The Controversy at Notre Dame
Bishop George Murray
Bishop of Youngstown, OH
Published by The Catholic Exponent
Diocese of Youngstown, OH
April 3, 2009
The recent announcement by Notre Dame University that President Barack Obama
would be this year’s commencement speaker and receive an honorary degree has
generated a substantial amount of comment. At root is the request made by the
American Catholic bishops some years ago to the presidents of Catholic colleges
and universities that they not give a platform to or honor those persons who
took public positions contrary to the teaching of the Church.
The protection and defense of all human life from conception to natural death is
both a fundamental and essential tenet of our faith. As Pope John Paul II wrote
in his encyclical, The Gospel of Life, because of the teachings found in the
Scriptures and the example of Jesus Christ, we as Catholics have an “inescapable
responsibility of choosing to be unconditionally pro-life.”
While I greatly respect the office of President of the United States and the
historic achievement of Mr. Obama, his polices to date have not recognized the
intrinsic value of the life of the unborn. In politics, one cannot functionally
separate a politician from his polices. Mr. Obama’s policies of expanding the
availability of abortion at home and exporting that availability overseas have
demonstrated that he does not believe that the life of the unborn is very
important. As a result, I cannot but be deeply disturbed by the decision made by
the president and board of Notre Dame.
Notre Dame is a Catholic university. Universities are places where there is a
free exchange of ideas for the purpose of learning. Notre Dame is also a
Catholic university, which means that its intellectual foundation is built on
fundamental moral principles. Remove those moral principles and you remove the
word “Catholic” from an organization’s self-definition.
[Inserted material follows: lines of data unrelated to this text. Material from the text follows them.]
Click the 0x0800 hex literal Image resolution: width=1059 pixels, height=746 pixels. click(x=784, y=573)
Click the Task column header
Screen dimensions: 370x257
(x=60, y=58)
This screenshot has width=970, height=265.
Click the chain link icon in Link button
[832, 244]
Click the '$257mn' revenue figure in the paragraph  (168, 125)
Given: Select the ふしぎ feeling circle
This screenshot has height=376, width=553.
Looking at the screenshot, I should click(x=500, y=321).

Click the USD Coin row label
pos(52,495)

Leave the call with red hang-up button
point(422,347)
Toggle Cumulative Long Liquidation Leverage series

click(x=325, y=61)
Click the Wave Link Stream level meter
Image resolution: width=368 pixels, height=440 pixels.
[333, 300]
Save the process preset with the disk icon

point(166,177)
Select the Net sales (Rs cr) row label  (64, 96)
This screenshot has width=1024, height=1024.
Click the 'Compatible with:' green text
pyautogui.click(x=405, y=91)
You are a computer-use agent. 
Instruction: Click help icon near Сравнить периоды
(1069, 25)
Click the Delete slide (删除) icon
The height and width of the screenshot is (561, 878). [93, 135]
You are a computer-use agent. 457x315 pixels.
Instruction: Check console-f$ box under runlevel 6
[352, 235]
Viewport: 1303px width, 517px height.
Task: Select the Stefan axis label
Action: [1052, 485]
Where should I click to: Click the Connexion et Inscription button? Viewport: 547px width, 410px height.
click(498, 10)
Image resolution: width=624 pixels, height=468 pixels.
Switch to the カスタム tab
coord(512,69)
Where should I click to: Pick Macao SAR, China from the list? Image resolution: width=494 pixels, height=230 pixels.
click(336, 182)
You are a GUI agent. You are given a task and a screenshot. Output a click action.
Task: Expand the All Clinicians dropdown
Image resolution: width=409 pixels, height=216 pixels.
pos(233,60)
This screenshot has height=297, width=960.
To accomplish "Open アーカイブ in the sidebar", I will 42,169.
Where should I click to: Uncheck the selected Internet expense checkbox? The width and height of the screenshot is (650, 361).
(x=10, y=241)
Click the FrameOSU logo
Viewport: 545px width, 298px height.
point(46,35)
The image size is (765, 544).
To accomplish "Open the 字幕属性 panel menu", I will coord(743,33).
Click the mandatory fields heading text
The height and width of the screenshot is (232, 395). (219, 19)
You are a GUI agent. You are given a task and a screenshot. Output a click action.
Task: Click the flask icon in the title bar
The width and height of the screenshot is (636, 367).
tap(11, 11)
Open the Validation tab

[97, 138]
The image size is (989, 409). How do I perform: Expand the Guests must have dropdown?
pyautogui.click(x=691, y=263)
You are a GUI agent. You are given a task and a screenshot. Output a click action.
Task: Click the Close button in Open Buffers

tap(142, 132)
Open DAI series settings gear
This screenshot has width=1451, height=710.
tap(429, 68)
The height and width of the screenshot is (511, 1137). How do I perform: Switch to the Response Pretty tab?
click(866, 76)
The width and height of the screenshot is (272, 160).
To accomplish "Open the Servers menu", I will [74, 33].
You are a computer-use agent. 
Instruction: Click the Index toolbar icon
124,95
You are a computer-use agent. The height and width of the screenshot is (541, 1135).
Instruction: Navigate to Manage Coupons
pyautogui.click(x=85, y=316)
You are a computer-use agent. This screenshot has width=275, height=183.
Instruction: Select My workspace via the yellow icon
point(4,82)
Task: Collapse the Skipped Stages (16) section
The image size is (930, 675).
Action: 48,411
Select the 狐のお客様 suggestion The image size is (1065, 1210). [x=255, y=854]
As a Catholic university and the premier Catholic university in the nation,
Notre Dame should be in the forefront of protecting all human life in word and
deed. It is not sufficient for the university’s administration to issue a
statement that they do not agree with President Obama’s positions on life issues
while at the same time giving him an opportunity to stand before the graduates
and receive a prestigious honorary degree. That is the contradiction Notre Dame
has failed to resolve and what, I believe, is at the heart of this controversy.
Notre Dame is a great university. Mr. Obama has done much to be commended,
especially in his genuine concern for the poor and needy among us. Since Mr.
Obama probably will be the graduation speaker, I hope and pray that the
leadership of the university, its president and chair of the board, will seize
this opportunity to help the President to see the inalienable right to life of
every human being and invite him to courageously defend that right along with us
as we journey On the Road to Jerusalem.